◆ Excerpt provided ◆
○ ○ ○
Some ideas for marketing ploys:
discounted mixes- for example, $30 gets you 40 songs that are good party music, a 'party pack.' Or a similar 'DJ Pack' for a Junior High dance (where DJ's tend to suck). With such a pack, a school would just need the sound equipment (Speakers, amps) but use a Mac as the source of the music, with digital crossfades and and...
.....[Brain explodes from too much pressure from too many ideas flowing in too fast]


----------



## twister (Mar 5, 2003)

> _Originally posted by toast _
> *A former Apple developer wrote iCommune, which is an iTunes plugin to share your music over a network. Maybe? *



I knew it.  Somone was giving us a sign.


----------



## gwynarion (Mar 5, 2003)

> _Originally posted by sheepguy42 _
> *As far as gwynarion's suggestion of charging per minute, this would not be fair to classical music fans, among others. Besides, I get just as much enjoyment out of BROTHER's "It's All Good" (close to 3 minutes) as I do their "Romp & Circumstance" (over 6 minutes). I feel they are of roughly equal value, so why should I pay twice as much just because one is longer (Don't I suffer enough having to wait for it to download longer?  ).*


On the contrary, I think that it would be perfectly fair to expect fans of classical music (of which I am one) to pay more for longer songs.  After all, don't we still pay roughly the same amount for a CD that is the same length as other genres but contains fewer songs?  What we go into the store and pay for a CD is much more closely related to the length of the audio on it then it is to the number of tracks.  Now perhaps we could hope to see different pricing levels: from 35¢ or 40¢ per minute for current, popular songs down to 20¢ to 25¢ per minute for older music.

On a tangent I really hope that if this system becomes reality it would spur the record companies to open up their archives of no longer published music to electronic purchase.  Looking at my current music collection, at least half of it is made up of songs from albums that it is no longer possible to buy (new).  Furthermore, because of lower production and distribution costs it should make it a bit easier for small labels to compete.  I also think that such a distribution channel would make it possible to offer music that never makes it to an album such as live concerts.  Often these are recorded and archived anyway, so why not let the public buy them?  If you go to a concert and like it you can go online a few nights later and download it.
○ ○ ○
◆ Problem ◆
What per-minute price range does the forum thread propose for older music? The entries that come next are separate from the forum thread.

◆ Raw data ◆
○ ○ ○
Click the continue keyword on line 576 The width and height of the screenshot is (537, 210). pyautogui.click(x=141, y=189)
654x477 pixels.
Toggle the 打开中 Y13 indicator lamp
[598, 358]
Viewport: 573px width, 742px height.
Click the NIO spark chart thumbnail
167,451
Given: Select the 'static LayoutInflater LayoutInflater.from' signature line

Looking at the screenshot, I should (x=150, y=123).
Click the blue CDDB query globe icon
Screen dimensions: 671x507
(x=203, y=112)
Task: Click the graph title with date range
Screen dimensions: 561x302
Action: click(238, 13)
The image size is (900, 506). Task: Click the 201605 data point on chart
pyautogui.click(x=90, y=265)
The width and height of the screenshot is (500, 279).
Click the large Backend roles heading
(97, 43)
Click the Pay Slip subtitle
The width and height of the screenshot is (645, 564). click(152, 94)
○ ○ ○
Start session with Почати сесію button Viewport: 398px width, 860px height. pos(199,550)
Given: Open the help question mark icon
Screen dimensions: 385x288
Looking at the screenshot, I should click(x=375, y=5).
○ ○ ○
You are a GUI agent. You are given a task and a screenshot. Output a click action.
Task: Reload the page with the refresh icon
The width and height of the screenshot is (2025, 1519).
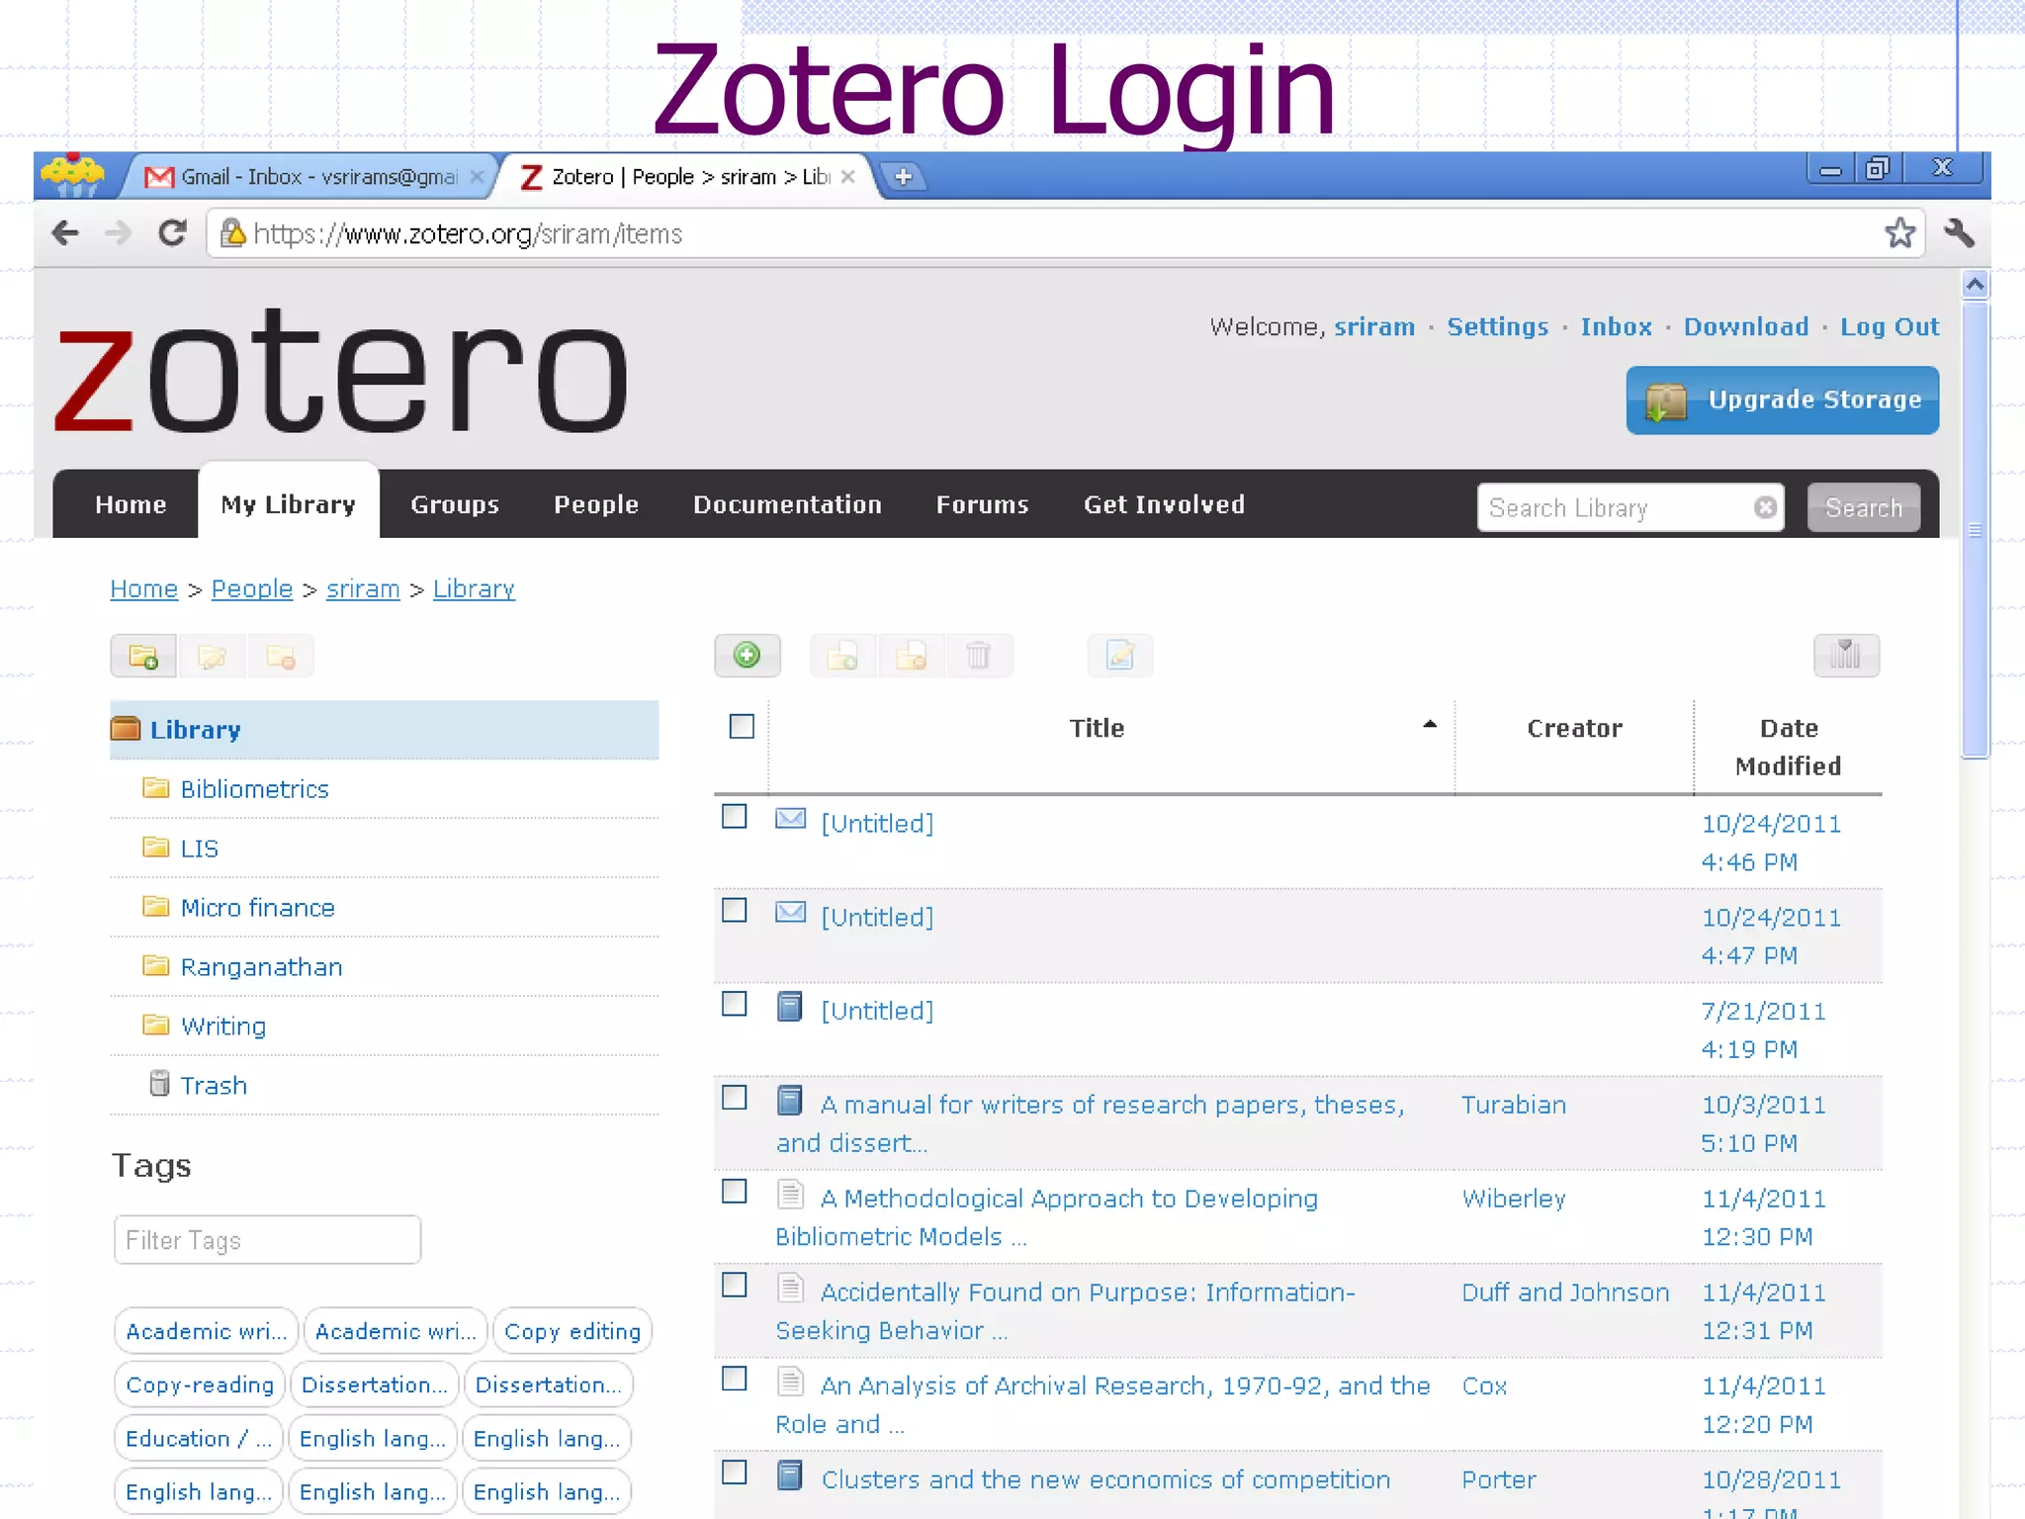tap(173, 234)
○ ○ ○
◆ Result of the exercise ◆
20¢ to 25¢ per minute.